Communication - Animation par une ou plusieurs personnes responsables

  • Alimentation régulière en contenus pertinents;
  • Promotion des outils et utilisation effective de ces canaux pas la direction.
  • Expression de requêtes (demandes d’infos, de recherche, etc.) autant de la direction que de d’autres origines dans un format et un lieu défini, virtuel ou non.
  • Introduction de données orientées, comme des statistiques sur l’organisation, le secteur d’intervention, les tendances et nouveautés qui pourraient influencer l’organisation, etc. (Veille);
  • Promotion des activités du groupe;
  • Communications personnalisés avec les participants, encouragements, rappels;
  • Réponse aux requêtes;
  • Pas de surveillance rapprochée des actions des employés, confiance, auto-discipline des participants; règles claires, pas d’arbitraires.
  • Organisation d’ateliers thématiques ou d’exposés sur des sujets d’intérêt pour l’organisation, non-conférences ou chacun présente des éléments d’intérêt;


Les idées derrière ces activités sont de susciter des questionnements et de favoriser la participation tout en orientant les intérêts vers ceux qui sont importants pour l’entreprise.

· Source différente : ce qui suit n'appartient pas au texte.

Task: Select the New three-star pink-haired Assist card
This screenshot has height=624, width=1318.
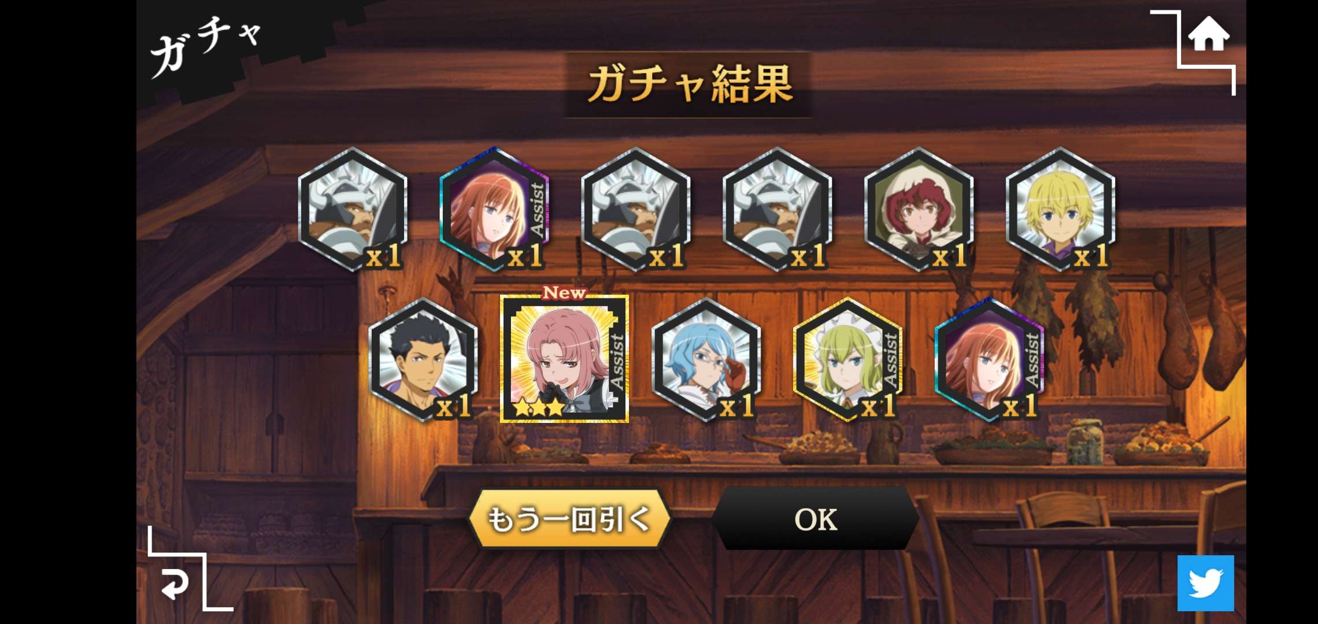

On vise à ce que tous puissent contribuer à la mesure de leurs capacités et que même les plus timides, conservateurs ou peu qualifiés puissent progresser.

Socialisation

  • Profil public des participants, de leurs compétences et intérêts, de leurs pratiques;
  • Équipes de mentors ou de retraités disponibles;
  • Jumelage par intérêts et affinités;


Renforcement

  • Reconnaissance publique de la participation ou de l’apport au groupe, palmarès.
  • Valorisation des apports des participants (réputation);
  • Avantages concrets (privilèges, éléments matériels, etc.) accordés pour des réussites ou des initiatives ayant eu un impact positif sur l’organisation;


Il n’y a pas d’ordre ou de priorités dans ces catégories; elles font partie d’un ensemble d’éléments à considérer dans un environnement favorisant les apprentissages informels.